SOURCE PASSAGE:
:::
Over Easy is a weekly food column by a 20-something woman who can barely cook an egg and just wants to learn how to throw together an elegant three-course meal for her friends.

Approximately one in 10,000 people is truly, effortlessly cool. That is a statistic I just made up, but I think it sounds right. You can tell who these people are immediately by the way they float through the world like angels, but way cooler, unsullied by pedestrian questions like “How should I look/act/be?” They already know the answers — more than know them, they feel them in the marrow of their bones. They don’t follow trends, they start them. They don’t try to win your approval, they have their own. They are mostly Rihanna and Chloë Sevigny.

As one of the 9,999, I do not know the answers about how to look/act/be, which is why I didn’t know, until I was alerted by my cool co-worker, about a very cool recipe: the winter citrus salad. What? you might be thinking, or shouting angrily at your computer screen. Fruit? In the winter? Get out of here!!! I will not get out, but trust me, I felt the same way.

Winter, in my opinion, is a time for heavy, colorless meals that immediately put you to sleep, not light, colorful fruit salads that leave you feeling energized when it’s dark and cold outside. The Universe has a plan for us all, though, and shortly after I dismissed the concept, I was scrolling slack-jawed through the Instagram stories of some friends, but mostly strangers, one night, when I saw that someone had made the same winter citrus salad I had just dismissed. And it looked breezy, elegant, unexpected. Effortlessly cool. I needed to make it.

Don’t just take my word for it. “Uninspired by the produce aisle during winter?” asked Frances Kim of Martha Stewart Living. “Take another look at the citrus section!” Lauryn Tyrell, also of Martha Stewart Living, called grapefruit a “Winter Wonderfood.” After reading through a few different recipes, I decided to make Mark Bittman’s winter citrus salad from the Cooking Channel, because it was the most citrus-centric, and looked the most like the cool salad I had seen on Instagram.
:::
WORKING DATA:

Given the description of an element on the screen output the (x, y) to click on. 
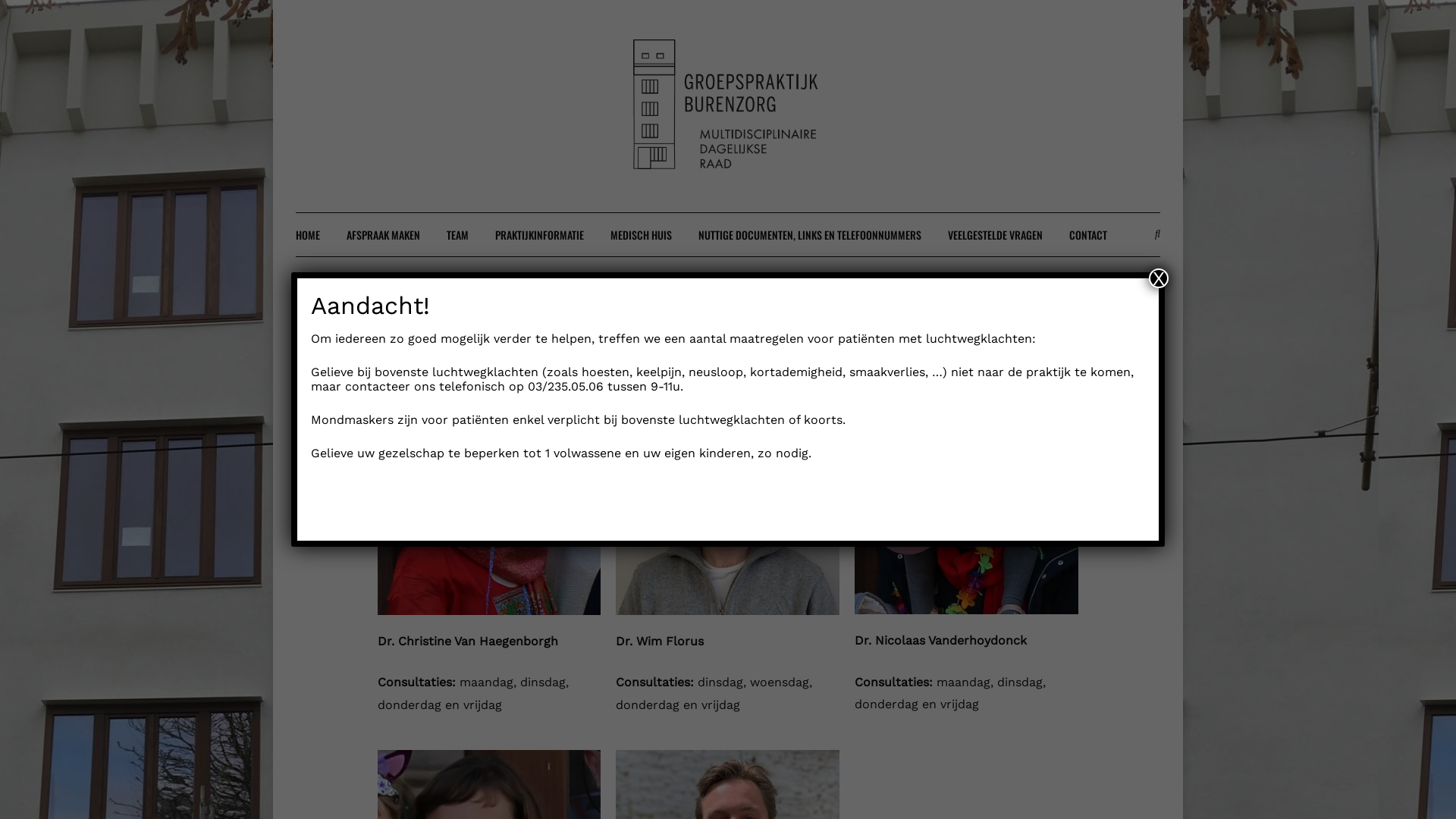
X Element type: text (1158, 278)
TEAM Element type: text (457, 235)
HOME Element type: text (307, 235)
NUTTIGE DOCUMENTEN, LINKS EN TELEFOONNUMMERS Element type: text (809, 235)
MEDISCH HUIS Element type: text (640, 235)
VEELGESTELDE VRAGEN Element type: text (994, 235)
PRAKTIJKINFORMATIE Element type: text (539, 235)
AFSPRAAK MAKEN Element type: text (383, 235)
CONTACT Element type: text (1088, 235)
Given the description of an element on the screen output the (x, y) to click on. 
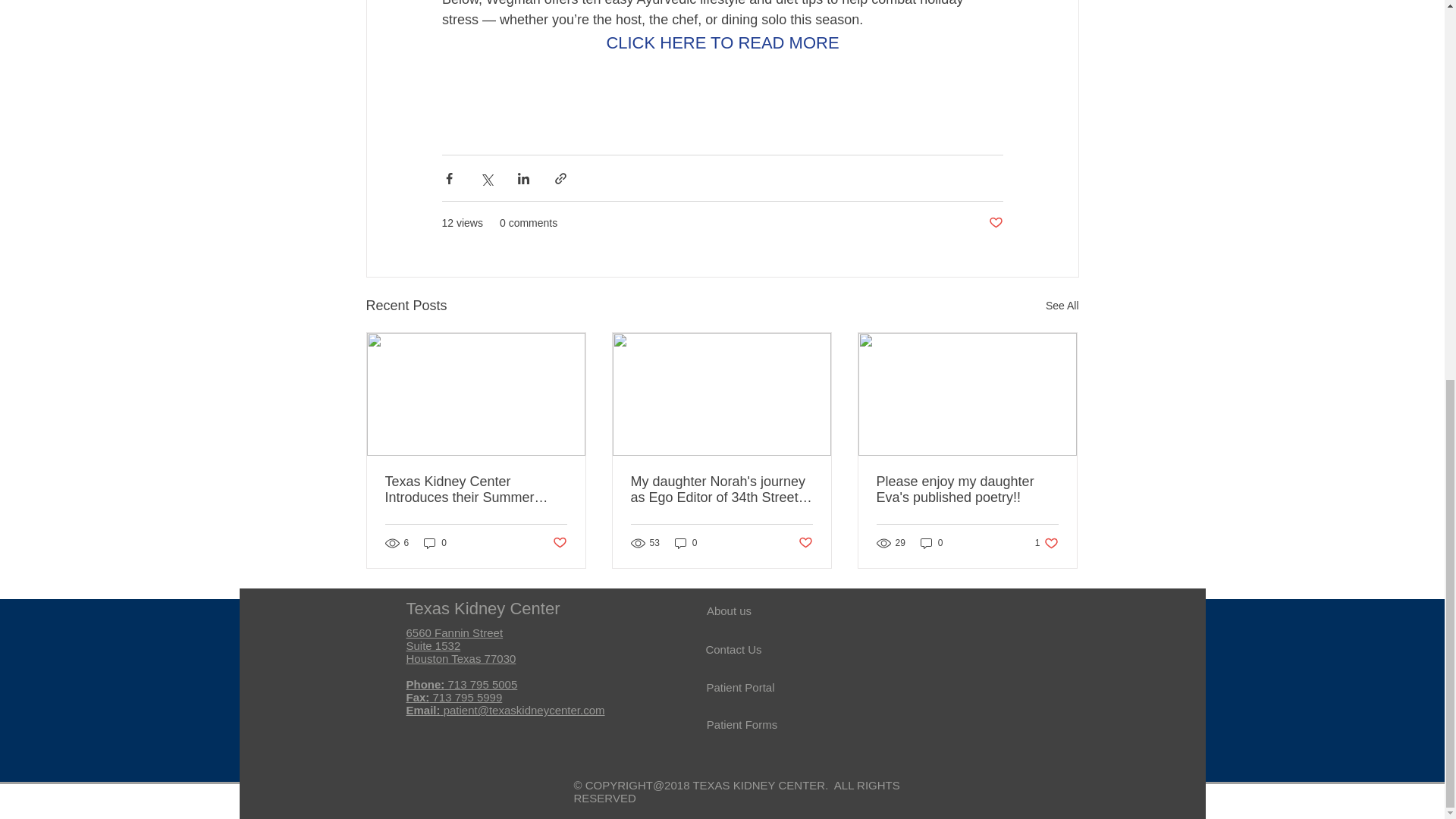
Post not marked as liked (804, 543)
Please enjoy my daughter Eva's published poetry!! (967, 490)
See All (1046, 543)
0 (1061, 305)
Texas Kidney Center Introduces their Summer Internship! (685, 543)
0 (476, 490)
Post not marked as liked (931, 543)
CLICK HERE TO READ MORE (558, 543)
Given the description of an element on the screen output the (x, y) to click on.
:::
REQUIRED TASKS:
**a)** In the food column, whose winter citrus salad recipe did the writer decide to make, and from what source?
**b)** Give the entries from the line containing "Post not marked as liked (804, 543)" up to and including the last line of the entries as a Markdown table with two columns, Row and Line. Number each row and omit blank lines.

OUTPUTS IN ORDER:
**a)** Mark Bittman's winter citrus salad from the Cooking Channel.

**b)**
| Row | Line |
|---|---|
| 1 | Post not marked as liked (804, 543) |
| 2 | Please enjoy my daughter Eva's published poetry!! (967, 490) |
| 3 | See All (1046, 543) |
| 4 | 0 (1061, 305) |
| 5 | Texas Kidney Center Introduces their Summer Internship! (685, 543) |
| 6 | 0 (476, 490) |
| 7 | Post not marked as liked (931, 543) |
| 8 | CLICK HERE TO READ MORE (558, 543) |
| 9 | Given the description of an element on the screen output the (x, y) to click on. |